Nous sommes en février 2026 et on nous annonce encore la continuité de la reprise du chômage. On reparle encore de ce fameux plein emploi qui semble de plus en plus inatteignable.
Qu’est-ce que le vrai plein emploi ? Un mythe, une erreur comptable !

Effectivement le Président Emmanuel Macron en avait fait un peu son cheval de bataille avec la promesse d’atteindre le plein emploi le 29 février 2024.
Mais que veut dire un plein emploi à 5% de chômage ?
Le terme plein emploi est apparu en 1913 avec Arthur Cecil Pigou, un Anglais qui a écrit : Le plein emploi existe toujours, ce terme étant interprété au sens large comme l’emploi de tous les gens désireux d’être salariés.
Mais le terme plein emploi à 5% de chômage est apparu le 01.01.2000 lorsque Pisani Ferry a annoncé que le plein emploi est atteint lorsque que nous descendons à un taux de chômage de 5%. Chiffres repris depuis par de nombreux économistes, politiques, médias. Comment pouvons-nous être en plein emploi alors que 5% de chômeurs sont au chômage, c’est insensé ???
5% de chômage cela représente 2 millions de chômeurs de catégories ABC (et 3,8 millions d’inscrits toutes catégories). Allez dire à ces 2 millions de sans-emploi que 5% c’est le plein emploi ??? C’est injurieux pour eux. Cela sous-tendrait qu’il n’y a plus de possibilité d’emploi pour eux !
Le Bureau international du travail (BIT) considère qu'il est généralement compris entre 3 et 6 %. La recherche du plein-emploi est l'un des objectifs de la politique économique, en raison du coût économique et social engendré par le chômage.
Le plein-emploi est une situation dans laquelle le chômage d'un territoire est réduit au chômage frictionnel incompressible, soit à un taux inférieur à 5 % au sens de l'OIT.
Il n'existe alors pas de difficulté particulière à trouver un emploi.

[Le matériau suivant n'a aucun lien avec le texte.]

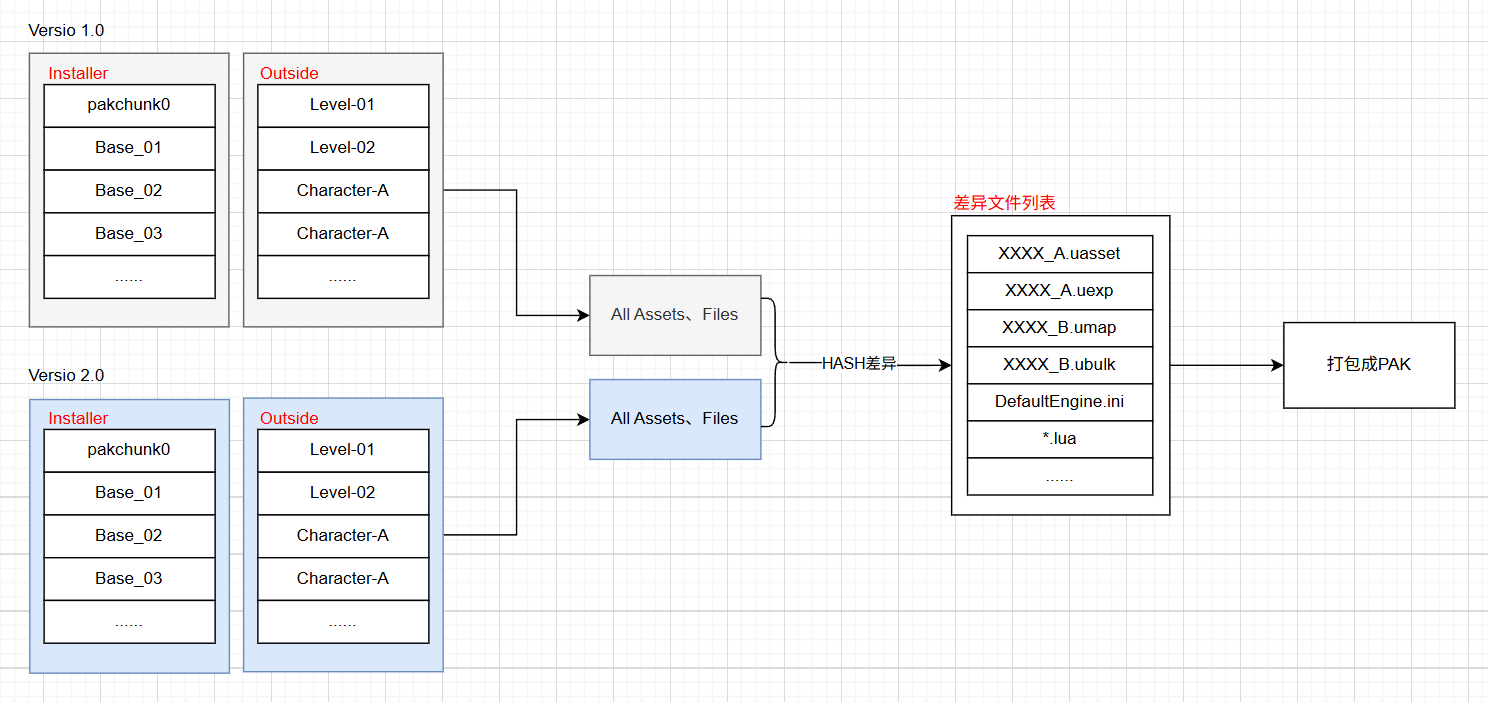Screen dimensions: 1488x702
Task: Click the gray All Assets、Files box
Action: tap(675, 315)
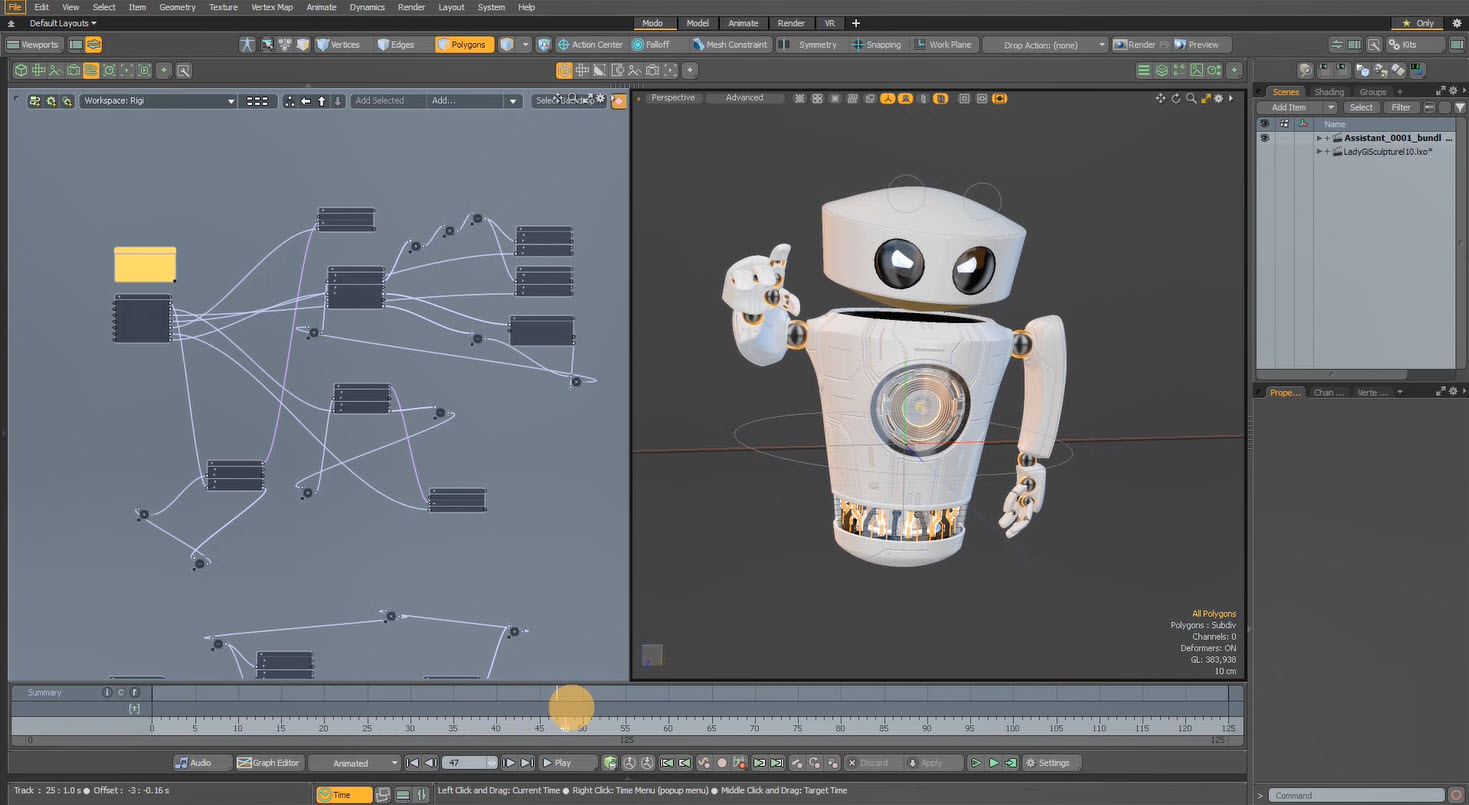1469x805 pixels.
Task: Click the current frame number field
Action: (x=468, y=763)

Des décennies de chômage de masse nous ont habitués à imaginer la perspective du plein-emploi comme un idéal inatteignable. Serions-nous à nouveau en 2024, aux portes de plein emploi ?
Après la guerre les termes de chômage et chômeur n’étaient pas employés puisqu’il y avait pour ainsi dire zéro chômeur (sauf les rares qui ne voulaient pas travailler).
Il n’existait que des bourses du travail pour les salariés qui voulaient changer de lieu, de métiers, etc…
L’Agence pour l’Emploi n’a été créé que le 13 juillet 1967. En 1954, il y avait 192.000 chômeurs, en 1967 il a été répertorié 500.000 chômeurs, mais c’étaient encore des chômeurs de transition. Personnellement en 1970 lorsque je me suis occupé d’intérim, aucun chômeur n’était inscrit. C’est surtout après le premier choc pétrolier de 1973 que l’on a commencé à parler de chômeurs. Avant les parents n’osaient pas parler de chômeurs, ils étaient une tare, très mal vus, on les cachait !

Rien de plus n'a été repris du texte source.